I'VE READ Brian Evenson's The Open Curtain three times--about time I picked up a different one, do you suppose? Father of Lies is his first novel, I think. (His bibliography is complicated.)
In its blend of religiously-inspired mania with homicide, its maybe-real-maybe-not demonic presences, and its utterly persuasive experiments with point-of-view to convey the texture of delusion, The Open Curtain reminded me a great deal of James Hogg's minor classic The Private Memoirs and Confessions of a Justified Sinner (1824). Father of Lies is even more closely reminiscent of Hogg, mainly in the use it makes of antinomianism...cue brutally simplified explanation.
Antinomianism springs from good Calvinist doctrine--the Perseverance of the Saints, the "P" in TULIP--the idea that the saved are so well and truly saved that nothing they do (or anyone else does) can separate them from God's grace. Here and in other respects Calvin was perhaps seeking to undermine the idea that any human institution (e.g., the Roman Catholic Church) had the power to save or damn a believer--the power is God's alone, and cannot be delegated. So far, so reformed. In a controversial development of this idea, some speculated that nothing the saved did could count as a sin, given that it was performed by someone assured of salvation. This line of thinking seemed dangerous; it's part of what drew the ire of the authorities upon Anne Hutchinson.
In Hogg's novel, the main character, Robert Wringhim, is a Scots Calvinist, assured of salvation, but his friend Gil-Martin--who is really, we gradually realize, a demon or devil--so powerfully convinces Robert of the soundness of the doctrine of the Perseverance of the Saints that Robert embarks on a series of increasingly horrible crimes and comes to a very, very bad end.

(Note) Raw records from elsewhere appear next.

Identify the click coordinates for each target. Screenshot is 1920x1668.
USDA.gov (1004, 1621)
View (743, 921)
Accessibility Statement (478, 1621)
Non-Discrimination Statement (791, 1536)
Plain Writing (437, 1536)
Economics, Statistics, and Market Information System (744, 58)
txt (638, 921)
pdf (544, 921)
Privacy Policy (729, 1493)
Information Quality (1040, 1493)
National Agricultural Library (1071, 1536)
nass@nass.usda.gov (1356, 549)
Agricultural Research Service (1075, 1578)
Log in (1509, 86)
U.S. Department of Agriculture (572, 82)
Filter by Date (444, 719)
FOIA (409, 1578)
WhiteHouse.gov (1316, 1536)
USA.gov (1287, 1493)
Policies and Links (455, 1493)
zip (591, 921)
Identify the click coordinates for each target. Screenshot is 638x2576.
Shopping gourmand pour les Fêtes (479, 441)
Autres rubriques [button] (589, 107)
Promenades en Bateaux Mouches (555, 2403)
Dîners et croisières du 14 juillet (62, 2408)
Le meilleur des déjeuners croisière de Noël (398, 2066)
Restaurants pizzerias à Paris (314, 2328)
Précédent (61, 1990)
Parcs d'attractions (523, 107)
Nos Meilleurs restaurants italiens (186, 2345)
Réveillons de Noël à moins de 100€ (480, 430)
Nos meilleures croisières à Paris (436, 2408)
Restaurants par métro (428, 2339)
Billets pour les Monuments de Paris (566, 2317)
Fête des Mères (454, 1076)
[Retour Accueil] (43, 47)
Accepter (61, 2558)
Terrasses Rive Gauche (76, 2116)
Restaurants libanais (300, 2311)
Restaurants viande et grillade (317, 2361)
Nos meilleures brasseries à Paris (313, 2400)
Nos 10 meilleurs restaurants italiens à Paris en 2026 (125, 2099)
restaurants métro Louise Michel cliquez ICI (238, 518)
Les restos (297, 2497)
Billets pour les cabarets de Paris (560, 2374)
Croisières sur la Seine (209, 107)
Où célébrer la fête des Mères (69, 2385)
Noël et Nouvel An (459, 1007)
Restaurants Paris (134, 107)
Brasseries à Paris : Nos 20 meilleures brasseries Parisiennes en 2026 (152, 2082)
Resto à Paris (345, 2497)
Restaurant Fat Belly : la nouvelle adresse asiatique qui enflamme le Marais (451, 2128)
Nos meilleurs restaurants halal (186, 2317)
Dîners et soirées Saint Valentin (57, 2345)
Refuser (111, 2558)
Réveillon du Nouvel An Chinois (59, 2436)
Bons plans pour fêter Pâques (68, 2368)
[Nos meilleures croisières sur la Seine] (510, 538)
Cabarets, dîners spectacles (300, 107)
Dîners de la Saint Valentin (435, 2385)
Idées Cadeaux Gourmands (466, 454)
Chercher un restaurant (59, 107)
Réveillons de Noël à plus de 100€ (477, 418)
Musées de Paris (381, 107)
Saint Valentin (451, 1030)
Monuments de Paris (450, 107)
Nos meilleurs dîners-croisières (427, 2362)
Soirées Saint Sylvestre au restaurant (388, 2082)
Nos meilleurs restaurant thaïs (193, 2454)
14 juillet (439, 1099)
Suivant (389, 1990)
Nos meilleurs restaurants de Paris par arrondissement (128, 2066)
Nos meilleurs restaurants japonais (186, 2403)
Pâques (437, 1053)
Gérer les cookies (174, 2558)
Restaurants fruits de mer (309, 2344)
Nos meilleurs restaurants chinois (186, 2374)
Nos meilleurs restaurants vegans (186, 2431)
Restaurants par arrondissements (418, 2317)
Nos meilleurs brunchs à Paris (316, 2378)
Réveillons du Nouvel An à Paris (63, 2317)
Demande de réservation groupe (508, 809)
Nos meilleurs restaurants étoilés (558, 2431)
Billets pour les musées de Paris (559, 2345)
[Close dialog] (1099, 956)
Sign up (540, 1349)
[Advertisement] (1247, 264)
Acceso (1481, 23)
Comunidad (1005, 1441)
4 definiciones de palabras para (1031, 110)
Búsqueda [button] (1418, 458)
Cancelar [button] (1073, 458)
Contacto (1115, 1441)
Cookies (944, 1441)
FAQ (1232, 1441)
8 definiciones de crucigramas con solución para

In Evenson's novel, Eldon Fochs is made a "provost" of the "Corporation of the Blood of the Lamb."
He does not feel worthy of the honor, since he has the most awful kinds of thoughts from time to time, but he is assured by the elders that the church could not possibly make a mistake, and that his very election to the post is proof that he is worthy of being God's instrument. With this assurance, Fochs embarks on a series of increasingly horrible crimes--much worse, I would have to say, than anything Robert Wringhim got up to. Fochs even has a Gil-Martin like demonic familiar, whom he calls Bloody-Head. Unlike Wringhim, however, Fochs gets away with everything and is flourishing in his awfulness at novel's end.
Father of Lies struck me as not as strong as The Open Curtain, insofar as it was not as narratively ingenious, but still worth reading, especially if you like your literary fiction braided with a little horror.
Is the Corporation of the Blood of the Lamb a stand-in for the Church of Latter-Day Saints, in which Evenson was raised, and which he eventually left? It is true that the Mormon church has in the past been guilty of abuses of power, cover-ups of said abuses, denial, hypocrisy, exploitation...but then again, which church hasn't?